[BOOK REVIEW] The Data Warehouse Toolkit by Ralph Kimball/Retail Case Study

5 min readMar 23, 2022

On how to design dimensional modeling in retail industry based on a case study.

Case study

Working at headquarter of a large grocery chain with around 100 grocery stores cross 5 states. Each store has grocery, frozen foods, dairy, meat, produce, bakery, floral, and healthy/beauty aids departments. Each store has 60,000 stock keeping units (SKUs) a.k.a products on shelves.

At the grocery store, concern was put on the logistics of ordering,
stocking, and selling products while maximizing proﬁt. The proﬁt ultimately comes from charging as much as possible for each product, lowering costs for product acquisition and overhead, and at the same time attracting as many customers as possible in a highly competitive environment. Some of the most signiﬁcant management decisions have to do with pricing and promotions. (Promotions in a grocery store include temporary price reductions, ads
in newspapers and newspaper inserts, displays in the grocery store, and coupons). A rather common strategy for instance put toilet paper on sales for 50% to get a sale jump by a factor of 10, but the towels probably are being sold at a loss. As a result, the visibility of all forms of promotion is an important part of analyzing the operations of a grocery store.

Data is collected from cash registers as customers purchase products as in figure below.

Pre-design dimensional model

Regardless of the industry, we strongly encourage the four-step process for tackling dimensional model designs.

Step 1: Select Business Process

In this case study, we want to understand better customer purchases as captured by POS system. Hence, the business process we are modeling is POS retail sales transactions.

This data enables the business users to analyze which products are selling in which stores in which states on which days under what promotional conditions in which transactions.

Step 2: Declare the Grain

Tackling data at its lowest atomic grain makes sense for many reasons. Atomic
data is highly dimensional. The more detailed and atomic the fact measurement, the more things you know for sure. All those things you know for sure translate into dimensions. In this regard, atomic data is a perfect match for the dimensional approach.
Although aggregated data plays an important role for performance
tuning, it is not a substitute for giving users access to the lowest level details; users
can easily summarize atomic data, but it’s impossible to create details from summary data.
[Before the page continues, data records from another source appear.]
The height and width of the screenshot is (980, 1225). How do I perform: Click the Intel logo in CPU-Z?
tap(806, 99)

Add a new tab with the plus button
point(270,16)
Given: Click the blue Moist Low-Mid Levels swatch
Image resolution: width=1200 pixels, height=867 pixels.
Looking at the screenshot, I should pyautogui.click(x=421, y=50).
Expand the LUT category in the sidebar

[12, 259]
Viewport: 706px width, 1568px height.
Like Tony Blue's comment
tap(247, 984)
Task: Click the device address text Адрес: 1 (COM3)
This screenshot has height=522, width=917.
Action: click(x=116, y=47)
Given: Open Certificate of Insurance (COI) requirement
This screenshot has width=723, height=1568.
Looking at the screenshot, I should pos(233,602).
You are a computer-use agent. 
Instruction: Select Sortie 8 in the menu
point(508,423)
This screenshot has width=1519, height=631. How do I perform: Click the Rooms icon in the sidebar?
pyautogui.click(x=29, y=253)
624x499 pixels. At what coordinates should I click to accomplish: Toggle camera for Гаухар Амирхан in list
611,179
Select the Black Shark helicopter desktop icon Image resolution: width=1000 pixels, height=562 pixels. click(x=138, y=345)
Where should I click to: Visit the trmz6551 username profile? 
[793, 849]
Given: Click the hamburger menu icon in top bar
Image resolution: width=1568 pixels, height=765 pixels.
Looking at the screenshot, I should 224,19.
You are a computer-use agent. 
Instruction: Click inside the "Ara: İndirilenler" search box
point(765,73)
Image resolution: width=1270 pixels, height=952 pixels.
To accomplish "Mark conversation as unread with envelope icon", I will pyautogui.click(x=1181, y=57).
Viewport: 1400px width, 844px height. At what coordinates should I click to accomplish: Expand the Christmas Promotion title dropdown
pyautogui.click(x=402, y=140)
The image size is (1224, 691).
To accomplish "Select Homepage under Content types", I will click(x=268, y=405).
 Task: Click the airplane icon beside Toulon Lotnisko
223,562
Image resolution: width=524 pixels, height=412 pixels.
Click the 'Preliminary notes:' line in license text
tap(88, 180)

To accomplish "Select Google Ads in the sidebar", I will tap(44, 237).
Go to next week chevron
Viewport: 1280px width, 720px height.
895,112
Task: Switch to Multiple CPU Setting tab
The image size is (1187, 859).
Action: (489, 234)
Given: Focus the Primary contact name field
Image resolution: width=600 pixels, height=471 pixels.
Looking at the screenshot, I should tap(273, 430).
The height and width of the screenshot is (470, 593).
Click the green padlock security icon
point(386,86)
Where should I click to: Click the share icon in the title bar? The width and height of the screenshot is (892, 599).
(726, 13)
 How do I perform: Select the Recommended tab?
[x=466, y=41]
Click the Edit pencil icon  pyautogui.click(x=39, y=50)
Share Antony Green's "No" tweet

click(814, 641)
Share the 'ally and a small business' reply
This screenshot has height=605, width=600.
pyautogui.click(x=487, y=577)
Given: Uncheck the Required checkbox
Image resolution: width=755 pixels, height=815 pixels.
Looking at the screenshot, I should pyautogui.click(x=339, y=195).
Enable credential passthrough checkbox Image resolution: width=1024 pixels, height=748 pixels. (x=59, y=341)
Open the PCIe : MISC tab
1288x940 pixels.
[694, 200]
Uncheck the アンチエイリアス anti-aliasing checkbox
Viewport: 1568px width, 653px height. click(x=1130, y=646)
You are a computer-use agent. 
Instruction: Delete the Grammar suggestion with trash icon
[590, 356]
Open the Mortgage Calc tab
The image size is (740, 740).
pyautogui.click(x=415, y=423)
The grain here is an individual product purchased on a POS transaction.

Step 3: Identify the Dimensions

A careful grain statement determines the primary dimensionality of the
fact table. You then add more dimensions to the fact table if these additional dimensions naturally take on only one value under each combination of the primary dimensions. If the additional dimension violates the grain by causing additional fact rows to be generated, the dimension needs to be disqualiﬁed or the grain statement needs to be revisited.

After identifying the grain, the following dimensions include: product, store, state, date. promotion, cashier, and method of payment.

Step 4: Identify the Facts

Example of measured facts in retail sales schema (page 77)

In this step, we need to determine which should be put into fact table. No need to include non-additive facts.

In this case study, the gross proﬁt calculation is straightforward, but storing it means it’s computed consistently in the ETL process, eliminating the possibility of user calculation errors.

Trick: Assuming that gross revenues are $4 billion per year and that the average price of an item on a customer ticket is $2.00, you can calculate that there are approximately 2 billion transaction line items per year.

Design dimensional model

Date Dimension

Even 20 years’ worth of days is only approximately 7,300 rows, which is a relatively small dimension table.

Should avoid using cryptic such as Y/N, 1/0 and instead use Holiday and Non-holiday.

Product Dimension

The product dimension is almost always sourced from the operational product master ﬁle. Most retailers administer their product master ﬁle at headquarters and download a subset to each store’s POS system at frequent intervals. It is headquarters’ responsibility to deﬁne the appropriate product master record (and unique SKU number) for each new product.
The merchandise hierarchy is an important group of attributes. Typically, individual SKUs roll up to brands, brands roll up to categories, and categories roll up to departments. Each of these is a many-to-one relationship.

Example of product dimension sample rows (page 84)

Data involved in calculations should be in fact tables and data involved in constraints, groups and labels should be in dimension tables

Rule of thumbs:

A reasonable product dimension table can have 50 or more descriptive attributes.
Each attribute is a rich source for constraining and constructing row header labels.

Store dimension

Promotion Dimension

You must avoid null keys in the fact table. A proper design includes
a row in the corresponding dimension table to identify that the dimension is not applicable to the measurement.